本研究前期测定AKP、沙丁鱼肽、金枪鱼肽等海洋肽体外XO抑制活性，发现AKP效果最佳，动物实验也表明AKP具有降UA的功效[11]。因此，本文进一步探究AKP对HUA小鼠脂质水平的作用，证实了其改善效果，且作用机制与抑制NLRP3炎症小体表达有关。

活性肽能显著促进体内脂质排泄。Lee等[16]研究发现酪蛋白水解物能升高高脂血症小鼠肠道ABCG5表达，促进胆固醇分泌来降低血清胆固醇水平。亲水性胆盐在肠道维持胆固醇稳态中发挥着重要作用，它能激活FXR表达，促进肠腔内胆固醇排泄[17]。上述研究与本文的研究结果一致，AKP作为一种高活性的海洋生物肽，能促进TC、TG排泄，改善因HUA引起的脂代谢紊乱，其作用机制可能与肠道中ABCG5的表达、以及胆汁酸对FXR的调控作用有关。

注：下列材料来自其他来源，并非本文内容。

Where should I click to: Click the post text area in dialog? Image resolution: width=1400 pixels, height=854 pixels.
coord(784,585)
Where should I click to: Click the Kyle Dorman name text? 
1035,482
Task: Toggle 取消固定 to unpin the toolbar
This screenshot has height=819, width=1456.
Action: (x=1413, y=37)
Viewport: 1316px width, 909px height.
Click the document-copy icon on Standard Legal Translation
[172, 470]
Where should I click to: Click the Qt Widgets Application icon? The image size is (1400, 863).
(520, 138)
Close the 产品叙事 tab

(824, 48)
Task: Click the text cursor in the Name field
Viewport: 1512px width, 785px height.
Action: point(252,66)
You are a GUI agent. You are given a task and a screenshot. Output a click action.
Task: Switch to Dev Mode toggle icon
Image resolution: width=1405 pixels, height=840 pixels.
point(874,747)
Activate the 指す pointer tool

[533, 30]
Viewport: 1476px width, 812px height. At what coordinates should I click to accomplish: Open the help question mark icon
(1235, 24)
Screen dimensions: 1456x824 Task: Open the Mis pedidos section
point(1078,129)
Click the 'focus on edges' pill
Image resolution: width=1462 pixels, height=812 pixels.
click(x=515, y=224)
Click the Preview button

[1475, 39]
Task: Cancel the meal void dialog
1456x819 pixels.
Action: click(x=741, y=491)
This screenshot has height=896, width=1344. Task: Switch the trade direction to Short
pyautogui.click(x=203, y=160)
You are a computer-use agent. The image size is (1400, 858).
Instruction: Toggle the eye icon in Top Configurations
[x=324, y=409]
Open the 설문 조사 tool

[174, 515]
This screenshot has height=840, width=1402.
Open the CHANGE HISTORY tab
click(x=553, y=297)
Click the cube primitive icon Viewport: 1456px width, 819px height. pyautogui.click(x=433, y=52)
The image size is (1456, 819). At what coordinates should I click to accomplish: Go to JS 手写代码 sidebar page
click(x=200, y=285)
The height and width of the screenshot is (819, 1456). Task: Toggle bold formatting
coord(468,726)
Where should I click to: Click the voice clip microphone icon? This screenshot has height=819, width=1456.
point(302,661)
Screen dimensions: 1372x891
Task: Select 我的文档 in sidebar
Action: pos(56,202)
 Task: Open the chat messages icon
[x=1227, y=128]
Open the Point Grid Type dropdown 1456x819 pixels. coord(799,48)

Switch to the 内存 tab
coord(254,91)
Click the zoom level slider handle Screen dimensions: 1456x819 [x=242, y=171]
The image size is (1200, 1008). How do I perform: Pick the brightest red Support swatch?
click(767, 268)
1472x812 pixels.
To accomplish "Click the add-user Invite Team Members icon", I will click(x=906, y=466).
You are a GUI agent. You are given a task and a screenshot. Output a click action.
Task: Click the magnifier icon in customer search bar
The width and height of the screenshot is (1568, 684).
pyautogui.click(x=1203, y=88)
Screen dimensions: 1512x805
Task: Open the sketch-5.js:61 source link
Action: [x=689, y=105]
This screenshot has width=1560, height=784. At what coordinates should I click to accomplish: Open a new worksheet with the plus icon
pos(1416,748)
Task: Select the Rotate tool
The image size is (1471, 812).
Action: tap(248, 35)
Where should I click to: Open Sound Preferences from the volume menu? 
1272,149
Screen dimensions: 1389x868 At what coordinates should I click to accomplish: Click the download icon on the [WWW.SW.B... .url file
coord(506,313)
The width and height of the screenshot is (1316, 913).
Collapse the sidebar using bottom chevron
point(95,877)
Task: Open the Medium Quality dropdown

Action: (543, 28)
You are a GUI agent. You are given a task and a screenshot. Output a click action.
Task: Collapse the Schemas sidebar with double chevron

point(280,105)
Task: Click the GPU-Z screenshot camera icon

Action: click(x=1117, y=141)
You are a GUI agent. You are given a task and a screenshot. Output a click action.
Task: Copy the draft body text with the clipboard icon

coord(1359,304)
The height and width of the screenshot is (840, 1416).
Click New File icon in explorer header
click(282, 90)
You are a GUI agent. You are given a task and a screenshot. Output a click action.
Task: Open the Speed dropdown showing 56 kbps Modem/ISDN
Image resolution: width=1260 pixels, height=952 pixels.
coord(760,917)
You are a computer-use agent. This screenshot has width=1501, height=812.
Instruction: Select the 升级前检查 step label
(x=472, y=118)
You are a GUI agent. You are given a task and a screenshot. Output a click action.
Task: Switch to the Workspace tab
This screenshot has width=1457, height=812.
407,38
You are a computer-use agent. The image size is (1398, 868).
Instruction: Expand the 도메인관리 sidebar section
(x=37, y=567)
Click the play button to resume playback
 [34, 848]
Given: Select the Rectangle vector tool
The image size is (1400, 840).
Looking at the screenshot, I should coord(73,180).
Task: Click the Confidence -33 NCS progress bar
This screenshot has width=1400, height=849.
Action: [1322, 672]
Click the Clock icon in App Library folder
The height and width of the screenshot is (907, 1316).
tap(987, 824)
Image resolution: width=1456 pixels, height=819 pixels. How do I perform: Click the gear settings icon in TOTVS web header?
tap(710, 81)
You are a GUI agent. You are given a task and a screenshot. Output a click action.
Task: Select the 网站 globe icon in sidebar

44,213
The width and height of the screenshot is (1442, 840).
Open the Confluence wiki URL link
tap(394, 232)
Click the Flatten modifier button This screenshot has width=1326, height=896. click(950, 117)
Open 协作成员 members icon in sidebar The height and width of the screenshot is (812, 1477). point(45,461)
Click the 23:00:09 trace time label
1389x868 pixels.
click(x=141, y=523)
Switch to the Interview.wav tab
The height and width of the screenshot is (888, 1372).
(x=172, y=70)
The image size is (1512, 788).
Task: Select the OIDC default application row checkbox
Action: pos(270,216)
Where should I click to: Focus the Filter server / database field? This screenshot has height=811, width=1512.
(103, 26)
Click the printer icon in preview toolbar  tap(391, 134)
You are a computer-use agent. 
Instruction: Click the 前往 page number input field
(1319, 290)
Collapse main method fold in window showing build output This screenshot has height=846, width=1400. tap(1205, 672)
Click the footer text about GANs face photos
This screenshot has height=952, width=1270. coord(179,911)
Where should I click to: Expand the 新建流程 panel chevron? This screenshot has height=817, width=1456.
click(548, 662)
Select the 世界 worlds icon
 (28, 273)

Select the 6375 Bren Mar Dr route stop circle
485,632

大量研究表明HUA小鼠会出现肝脂沉积、血脂异常情况[18]。尿酸作为信号分子，能激活NLRP3炎症体[19]，影响脂质生成和代谢。Wan等[20]发现UA激活NLRP3后，导致IL-1β和IL-18的产生和分泌，促进肝细胞脂质堆积。不仅如此，有研究[21]表明抑制NLRP3和caspase1表达可恢复果糖诱导的肝细胞中SREBP-1c、PPARα、CPT-1等脂肪酸代谢关键因子的转录水平。脂质合成关键蛋白SREBP-1c能调控下游基因参与到脂肪酸的合成中。而PPARα作为脂肪酸β氧化的首要转录调节因子，不仅可以调控下游CPT-1和CPT-2催化脂肪酸进入线粒体中，还可调控ACOX促进过氧化物酶体脂肪酸β氧化[22]。本文对AKP改善因HUA引起的脂代谢紊乱的作用机制研究发现，AKP能显著抑制NLRP3和caspase1的表达，从而调控脂肪酸合成关键蛋白SREBP-1c和脂肪酸β氧化关键蛋白PPARα的表达，降低HUA小鼠的脂质水平。

4 结语

本研究构建了HUA动物模型，探究AKP对HUA小鼠体内脂代谢紊乱的作用及机制。结果表明，首先AKP能显著降低HUA小鼠体内尿酸含量和脂质水平；其次AKP能通过下调UA-NLRP3炎症小体通路，抑制脂肪酸合成，促进脂肪酸β氧化，从而减少体内TG、TC累积。本研究首次证实了AKP对HUA小鼠脂代谢的改善作用，同时从营养干预的角度为改善HUA引起的脂代谢异常提供了一种天然、有效、价廉的新型治疗方法。